WORK REQUIRED → Below are records; the lines starting at the one with "Task: Click the 2m temperature panel title" and ending at the one with "Instruction: Click the" must be reproduced exactly, both included. Pictures must not appear.

[Records from a data source]
Content starts
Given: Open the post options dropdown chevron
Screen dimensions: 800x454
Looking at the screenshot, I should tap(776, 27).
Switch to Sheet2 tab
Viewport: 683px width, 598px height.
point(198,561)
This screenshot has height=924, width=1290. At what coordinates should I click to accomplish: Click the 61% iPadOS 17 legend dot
Content ends
Content starts
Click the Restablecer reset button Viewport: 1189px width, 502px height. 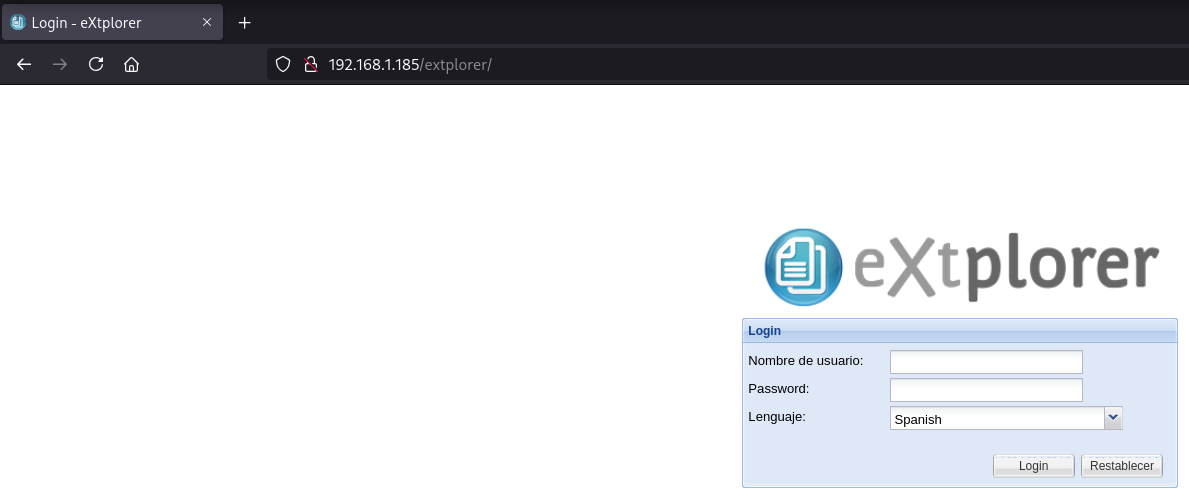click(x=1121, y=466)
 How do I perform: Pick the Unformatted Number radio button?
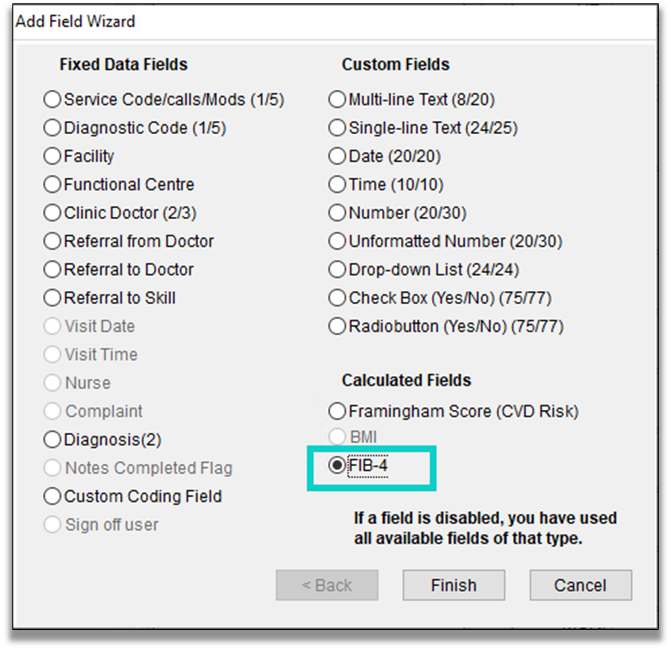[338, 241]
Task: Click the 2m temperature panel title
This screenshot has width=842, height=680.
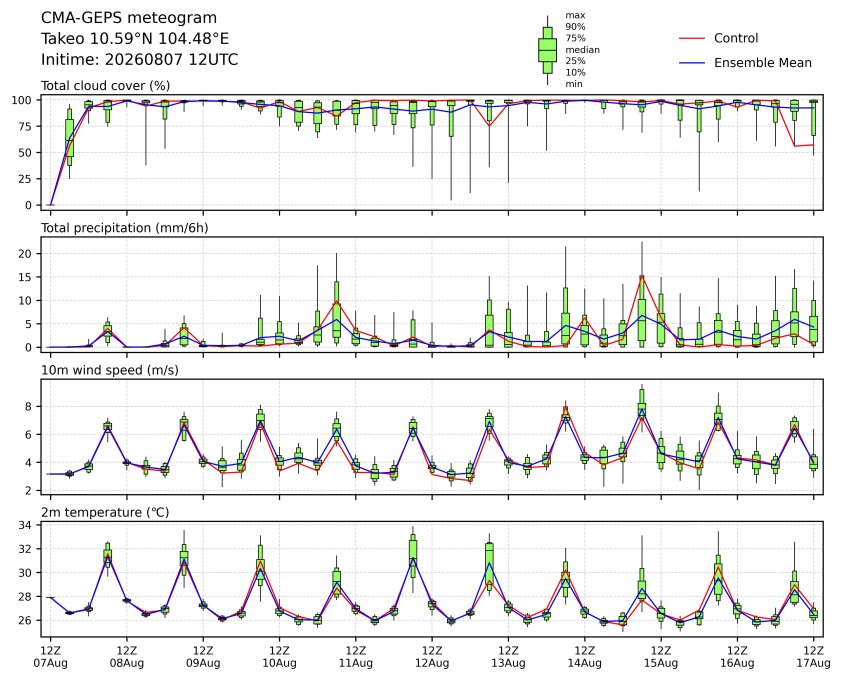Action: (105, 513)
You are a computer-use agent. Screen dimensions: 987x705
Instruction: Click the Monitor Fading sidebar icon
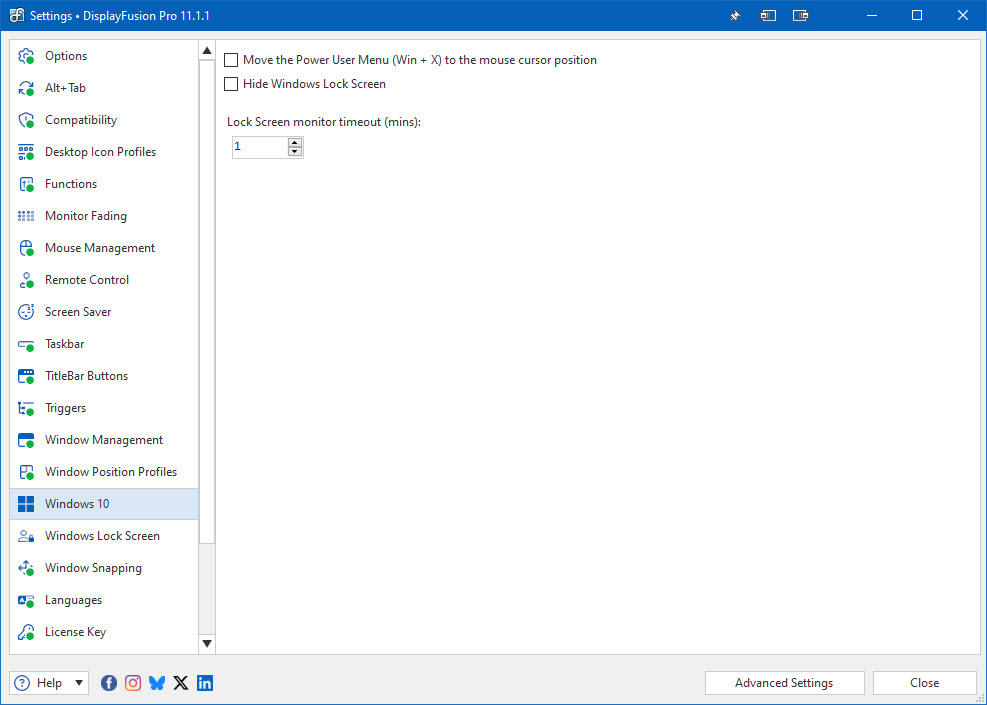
Content ends
Content starts
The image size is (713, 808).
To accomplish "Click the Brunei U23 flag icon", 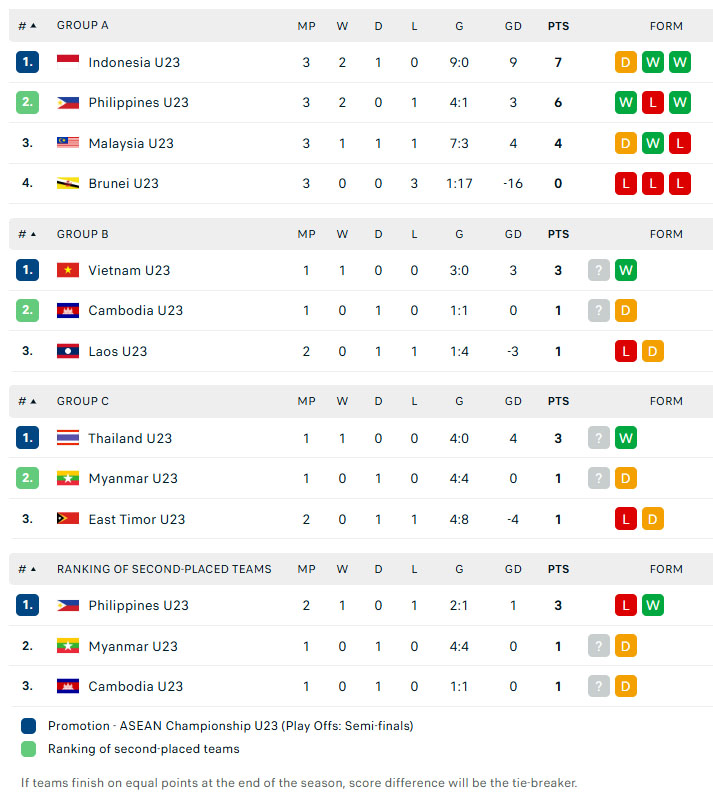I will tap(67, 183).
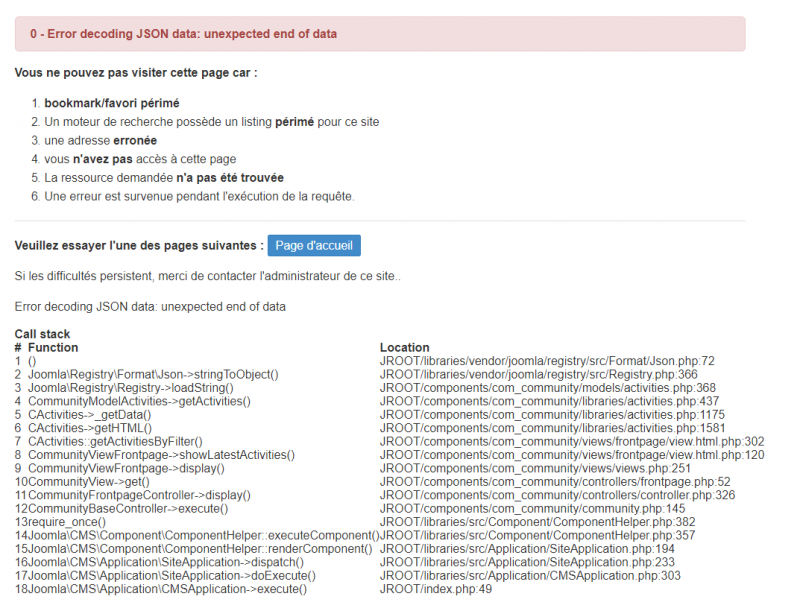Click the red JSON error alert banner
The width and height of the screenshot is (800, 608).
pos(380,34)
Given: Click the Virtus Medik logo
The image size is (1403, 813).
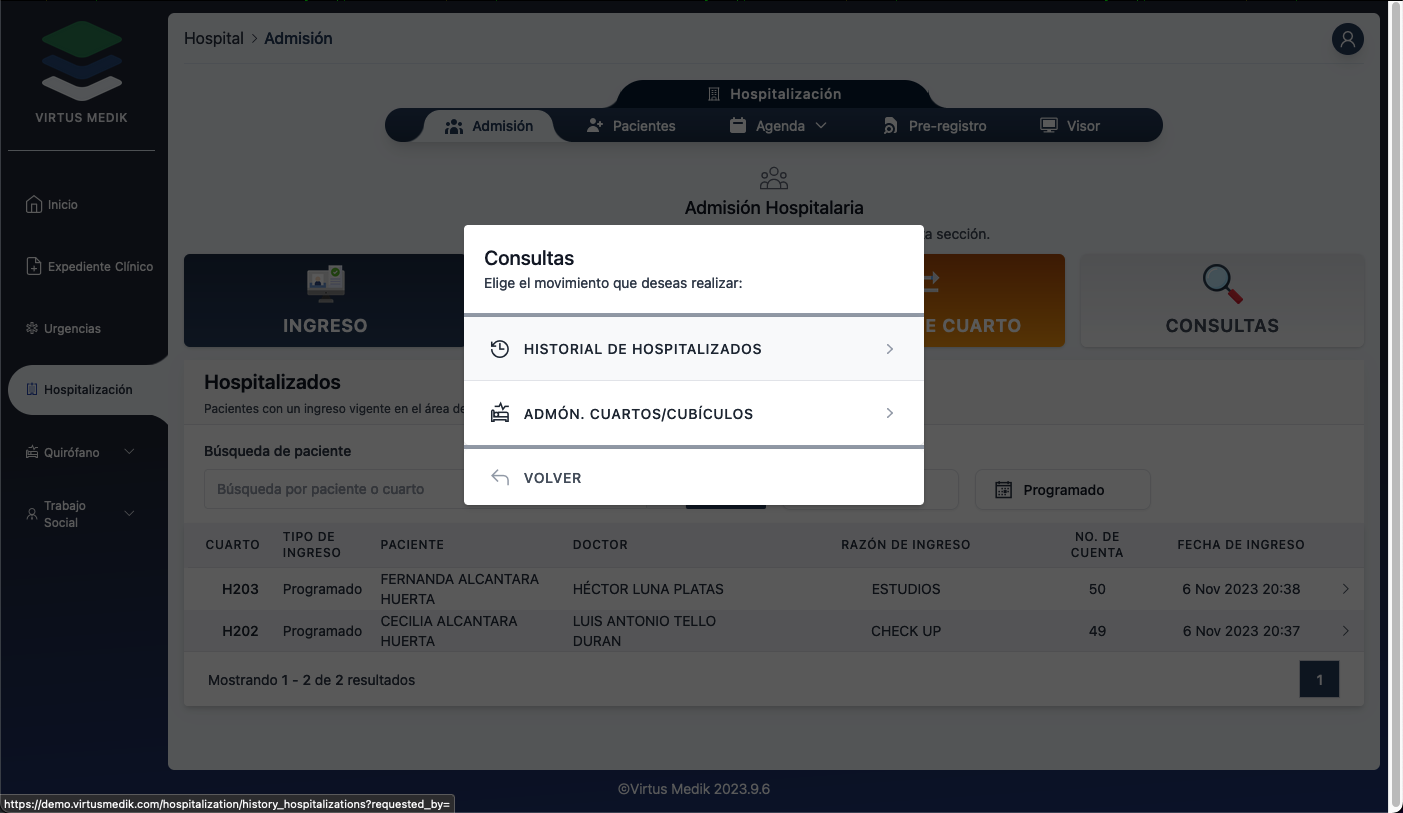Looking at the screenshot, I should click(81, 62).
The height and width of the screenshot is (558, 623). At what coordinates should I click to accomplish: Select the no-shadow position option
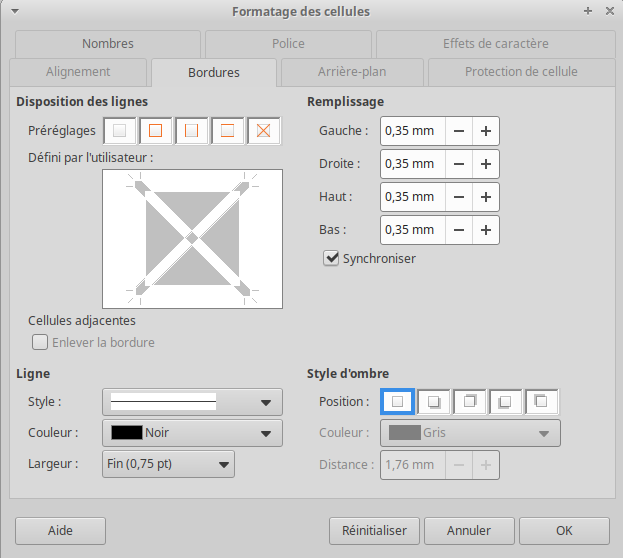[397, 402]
Content ends
EXERCISE RESPONSE →
Task: Click the 2m temperature panel title
This screenshot has width=842, height=680.
Action: (105, 513)
You are a computer-use agent. Screen dimensions: 987x705
Instruction: Click the Monitor Fading sidebar icon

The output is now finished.